Nearly five million bees dead after shipment was stranded on hot tarmac

Nearly five million bees dead after shipment was stranded on hot tarmac

Beekeepers are “devastated” after nearly five million of the insects died after they were left on hot tarmac.

The winged creatures were awaiting shipment in Atlanta, Georgia, when the crates carrying them were made to wait on the tarmac, and perished as a result.

Sarah McElrea, who runs Sarah’s Alaska Honey, said she was waiting at Anchorage Airport in Alaska for the shipment of the equivalent of £800 of bees but was dismayed to receive the news.

She told KTOO : “I really panicked when they found they had moved them outside because the pheromones that those honeybees emit are attractive to other honeybees that are native to the area.”

It was around 26C in Atlanta on Wednesday when it happened.

A honeybee pollinates a pretty flower
(
NurPhoto via Getty Images)

Volunteers from Georgia Beekeepers Association rushed to the airport but were unable to save the insects.

Gina Galucci, of the association, said: “This is a disaster.

“So while we did mobilize very, very quickly, we did that because we know they’re going to die. And so the person who bought these bees is out a whole lot of money.
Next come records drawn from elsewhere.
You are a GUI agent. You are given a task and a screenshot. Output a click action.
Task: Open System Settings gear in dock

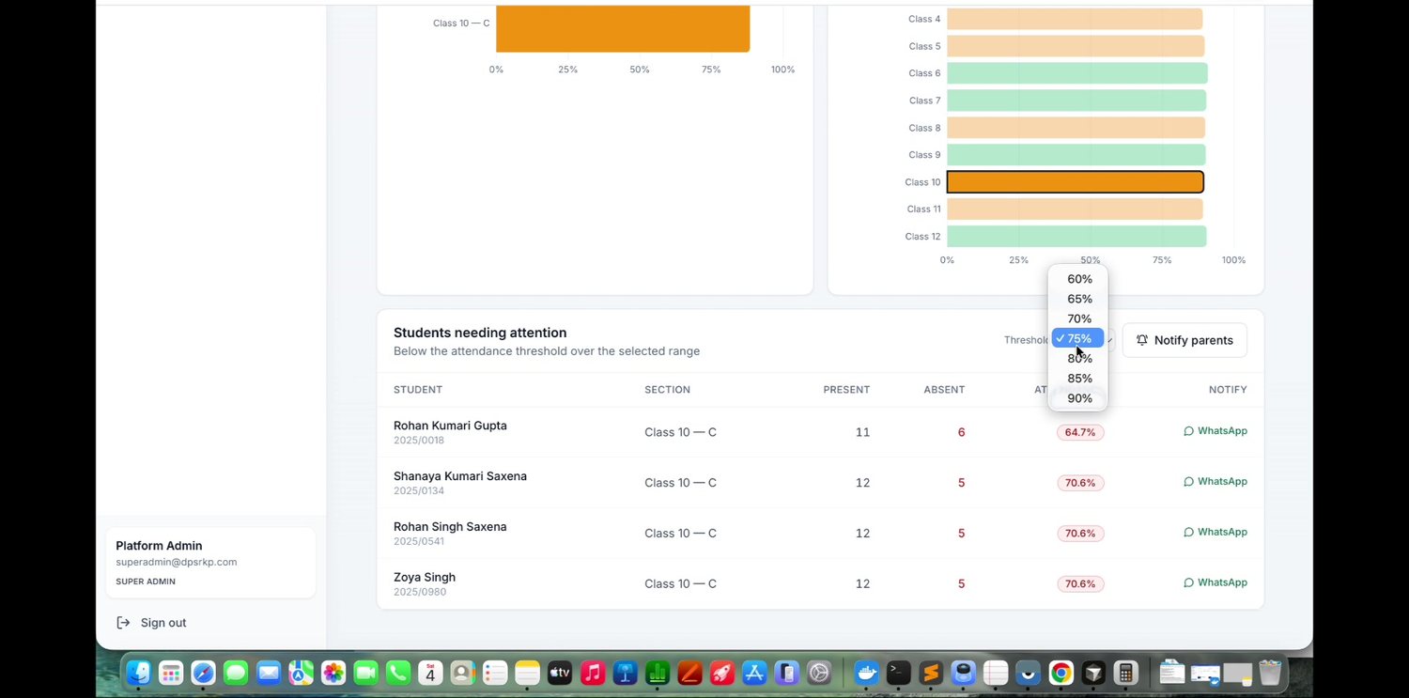819,673
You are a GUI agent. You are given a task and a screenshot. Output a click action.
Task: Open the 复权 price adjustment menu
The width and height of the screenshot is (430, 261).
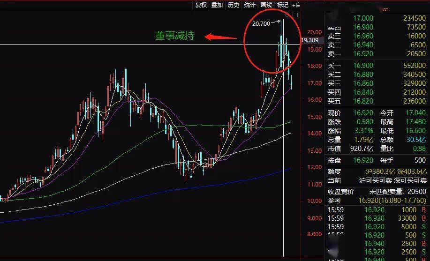[201, 5]
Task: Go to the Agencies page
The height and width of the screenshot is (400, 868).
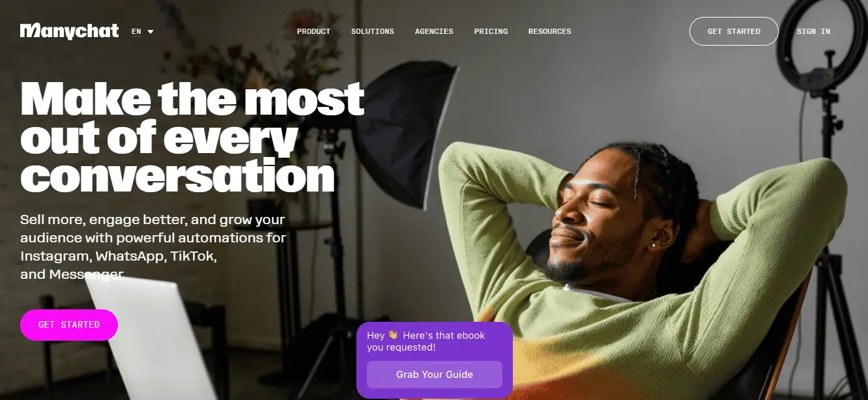Action: click(x=434, y=31)
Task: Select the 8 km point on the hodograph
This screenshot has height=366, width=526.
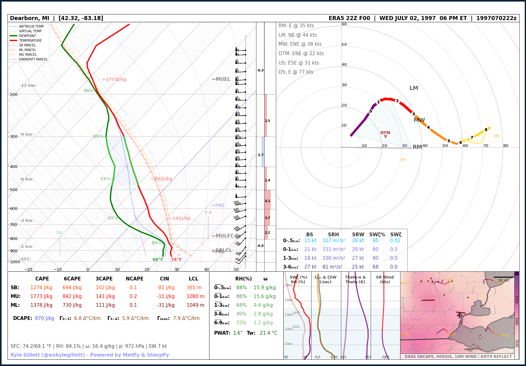Action: [x=486, y=130]
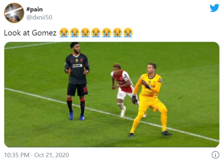Click the first crying emoji

64,32
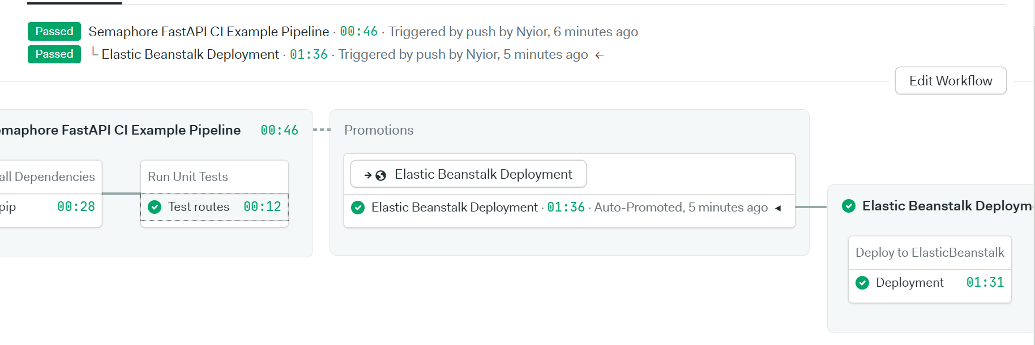
Task: Click the check icon beside Deployment job
Action: [x=862, y=283]
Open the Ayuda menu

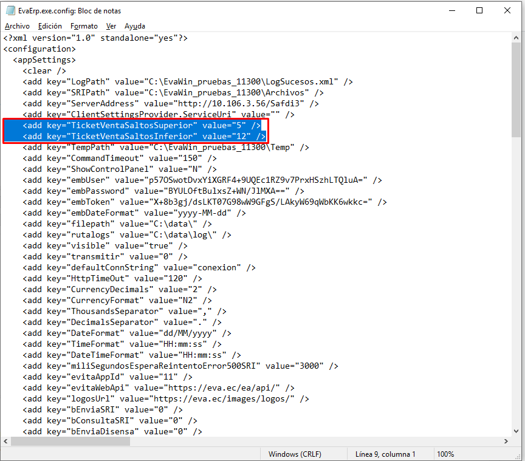[135, 26]
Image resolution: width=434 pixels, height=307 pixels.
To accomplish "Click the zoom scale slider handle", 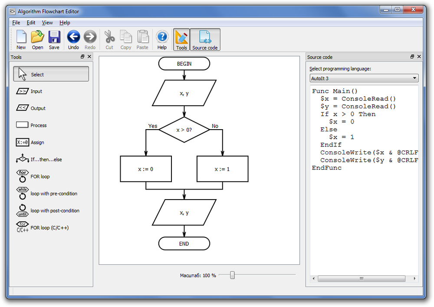I will coord(232,275).
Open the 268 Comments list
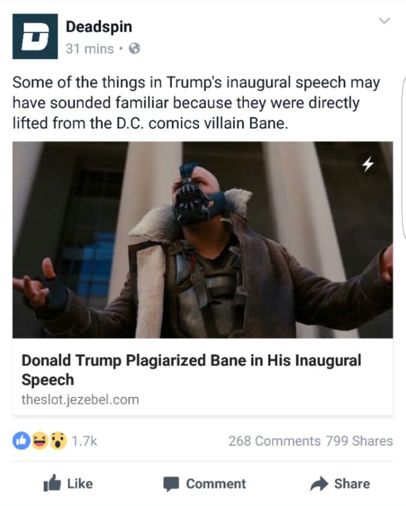 [275, 441]
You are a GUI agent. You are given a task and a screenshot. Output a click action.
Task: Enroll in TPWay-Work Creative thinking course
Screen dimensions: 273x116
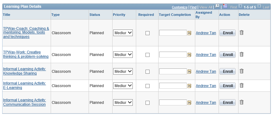pyautogui.click(x=228, y=54)
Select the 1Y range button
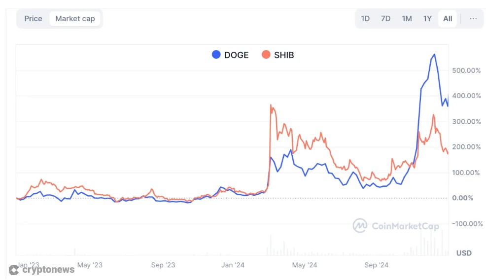Image resolution: width=486 pixels, height=280 pixels. [427, 19]
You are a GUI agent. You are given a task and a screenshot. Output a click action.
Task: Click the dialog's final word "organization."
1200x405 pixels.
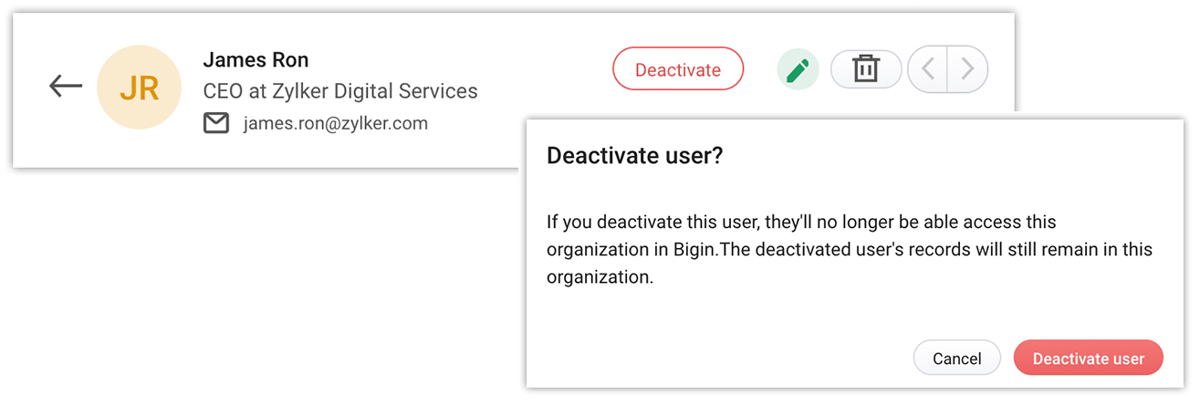coord(600,277)
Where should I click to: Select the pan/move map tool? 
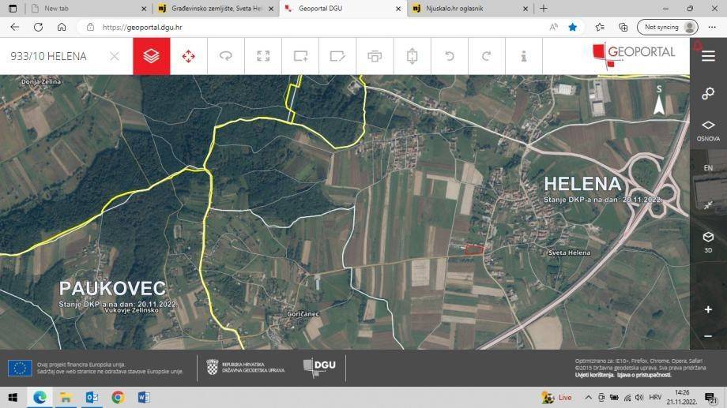point(189,56)
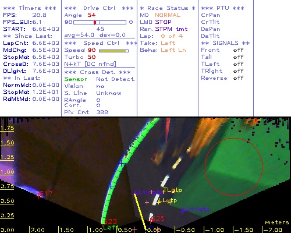Viewport: 291px width, 233px height.
Task: Click the LMD STOP status text
Action: 155,22
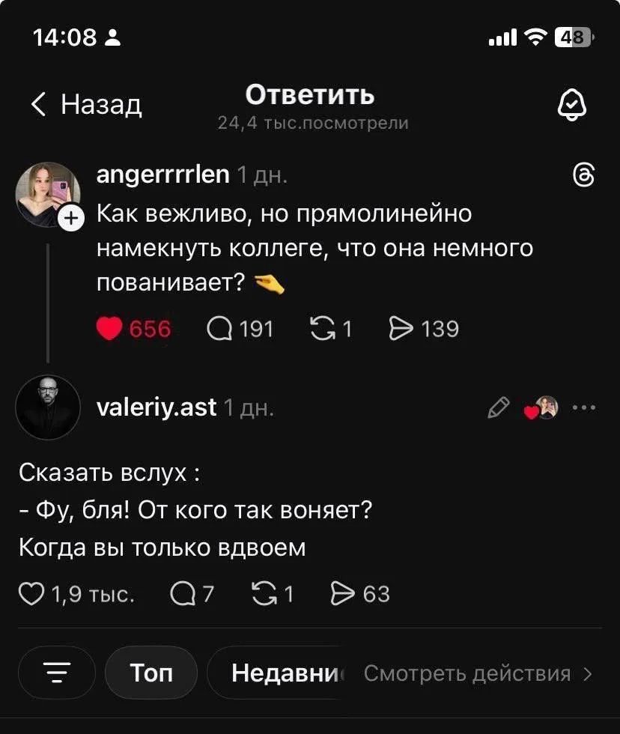Open the three-dot menu on valeriy.ast's reply

click(x=583, y=407)
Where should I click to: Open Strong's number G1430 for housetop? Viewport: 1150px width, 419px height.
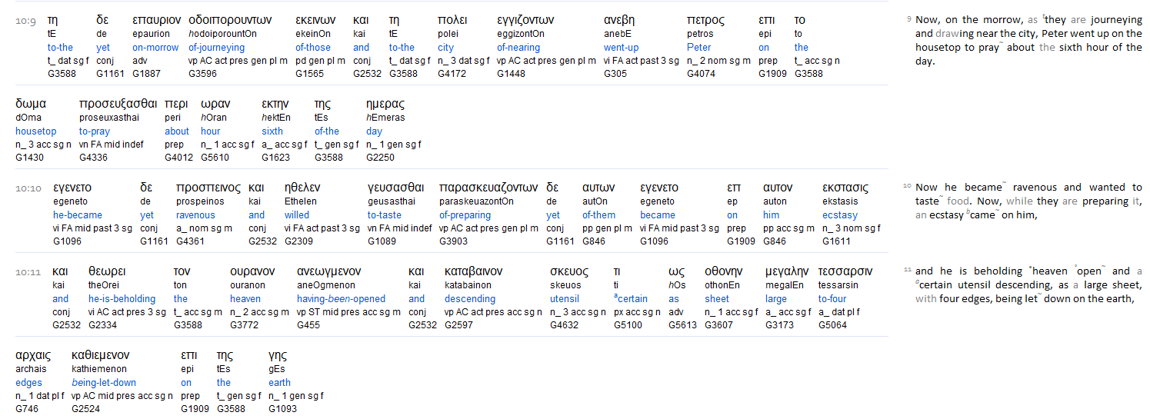pyautogui.click(x=29, y=158)
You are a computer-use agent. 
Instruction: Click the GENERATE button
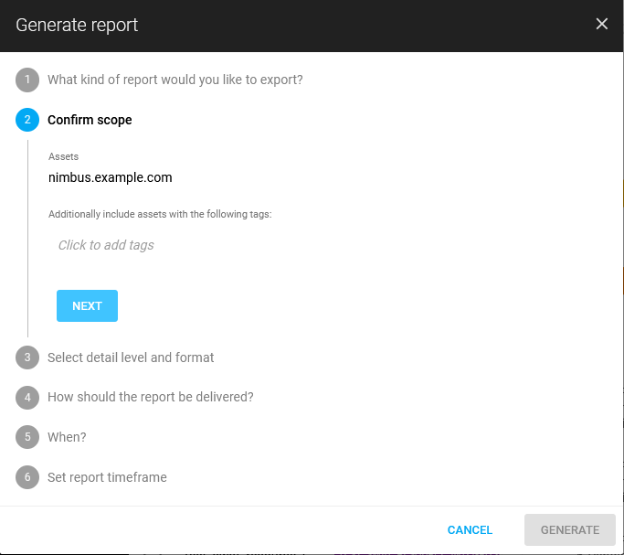point(570,530)
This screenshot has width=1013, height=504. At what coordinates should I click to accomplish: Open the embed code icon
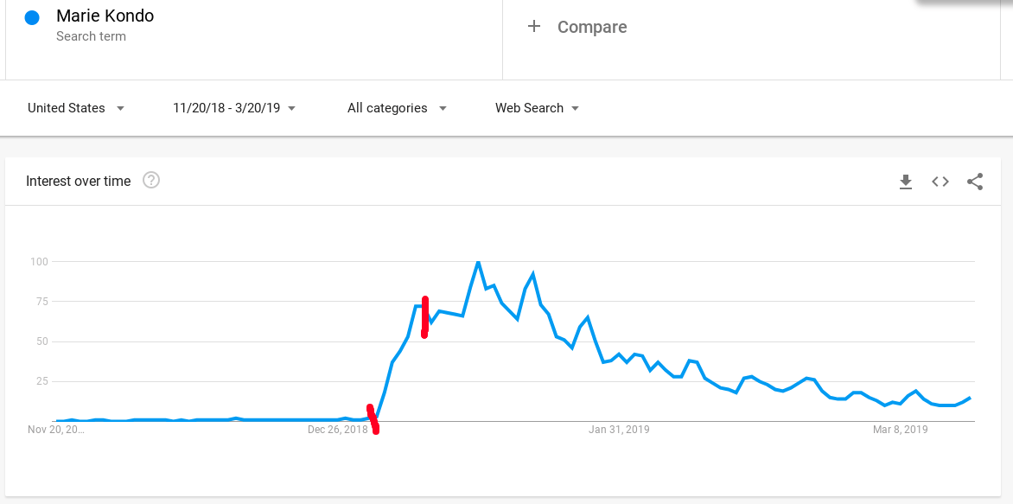tap(940, 182)
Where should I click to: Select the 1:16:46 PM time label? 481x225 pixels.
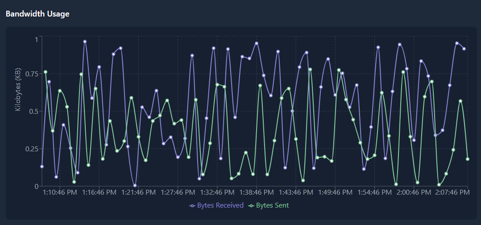pos(100,192)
So we’re going to try to help support with some donations toward that.”

It is believed some bees had escaped from their crates which was why it was decided to move the boxes outside at the airport.

Delta Airlines, responsible for the journey, called the incident an “unfortunate situation”.

A spokesperson for the company said: “We have been in contact with the customer directly to apologise for the unfortunate situation.”

There are now thought to be around 80 million bees worldwide, but their population is declining due to habitat loss, pollution and the use of pesticides.